1) Go to Edit > Catalog Settings (Windows) or Lightroom > Catalog Settings (Mac).

2) Click the General tab.

3) Look for the Backup section.

4) Look for the Back up catalog menu, and select Every time Lightroom exits.

Part 2 - The Location of the Backups

By default, when you install Lightroom, the program creates a folder called Lightroom.

This folder contains:

• The Lightroom catalog.

• Files related to the catalog.

• A folder called Backups for Lightroom backups.

You may want to purge the Backups folder of older backups periodically.

As a reminder, you can create a shortcut (Windows) or an alias (Mac) on your desktop that goes to the Backups folder.

Part 3 - Select Integrity & Optimize the Catalog

By default, Lightroom has selected these two options in the Backup window.

• The integrity of your catalog is tested before the backup.

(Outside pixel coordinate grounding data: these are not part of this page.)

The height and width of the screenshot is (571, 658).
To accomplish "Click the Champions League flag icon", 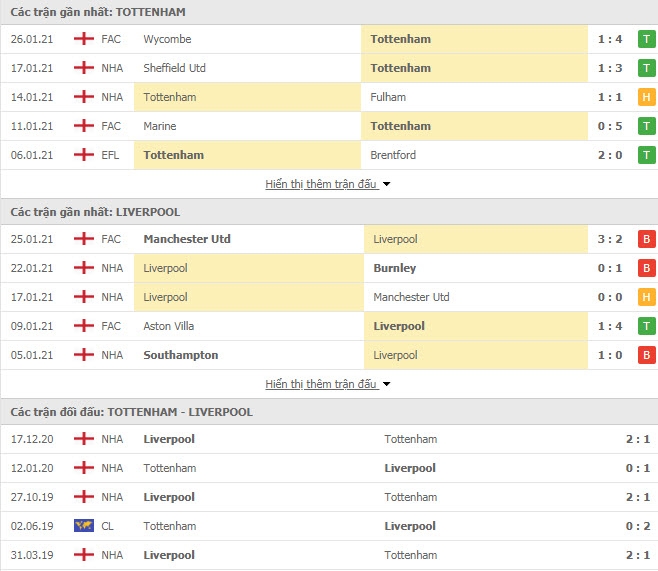I will pos(84,526).
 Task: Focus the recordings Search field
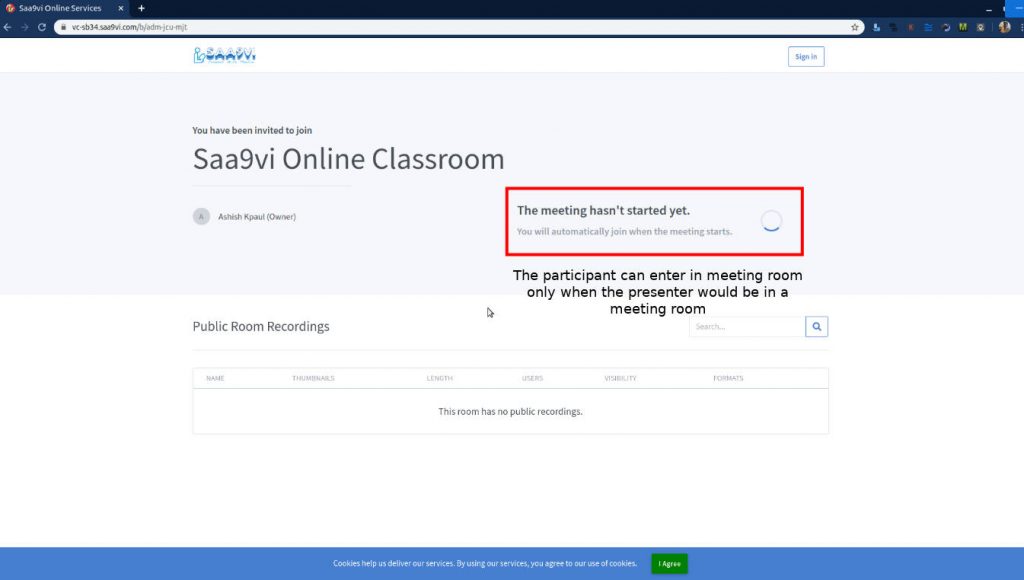746,326
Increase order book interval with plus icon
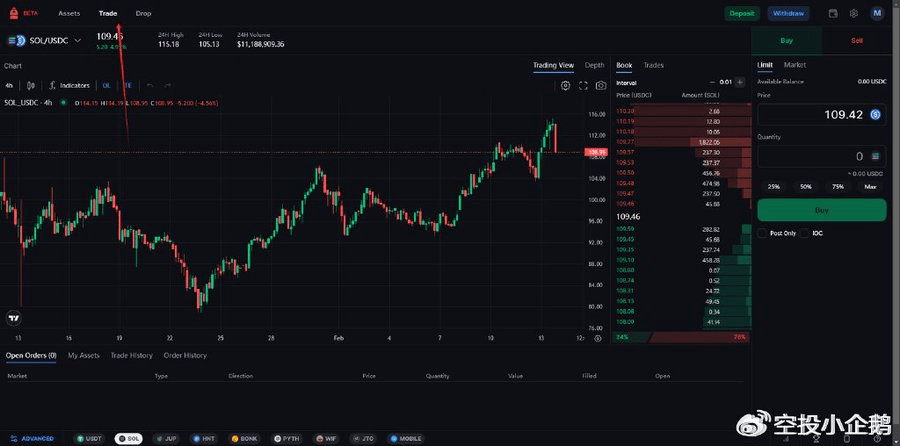The width and height of the screenshot is (900, 446). pos(741,82)

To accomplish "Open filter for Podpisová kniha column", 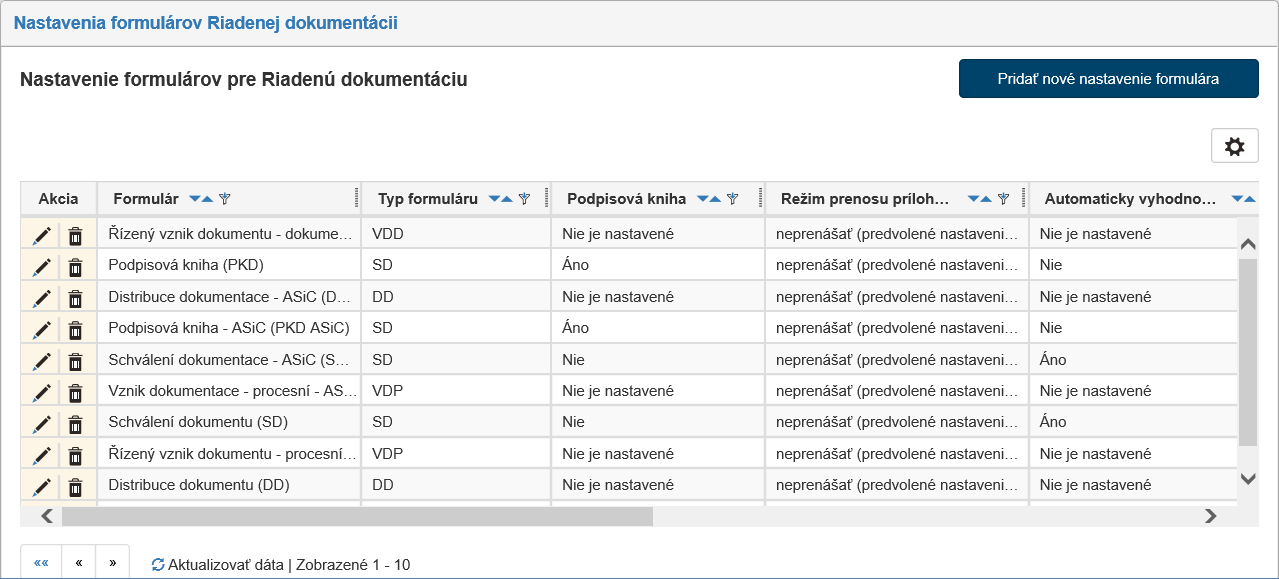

• Your catalog is optimized after the backup.

Part 4 - Save to XMP File

Most Lightroom users can skip this section.

Your original photograph files are not altered by Lightroom.

The editing instructions are stored in Lightroom.

When you export an edited photograph from Lightroom, the program:

1) "Copies" the original photograph file.

2) Applies your editing instructions.

3) Creates a JPEG file.

Two Problems

The above works well until:

• You want to send the original photograph file, with its metadata and editing instructions, to someone else.

• Your Lightroom catalog becomes corrupted—as well as your backups of the catalog.

Solution

You can save the metadata and editing instructions to the photograph file.

With JPEG, TIFF, PSD, and DNG files, the metadata and editing instructions are embedded in the file.

When using a raw file from a camera manufacturer, the metadata and editing instructions are saved to a separate file.

This file is called a side car file, and has xmp as the file extension.

To save the editing instructions, do the following.

For One File

Go to Metadata > Save Metadata to File, or press Ctrl + s.

For All Files

1) Go to Edit > Catalog Settings (Windows) or Lightroom > Catalog Settings (Mac).

2) Click the Metadata tab.

3) Look for the Editing section.

4) Select Automatically write changes into XMP.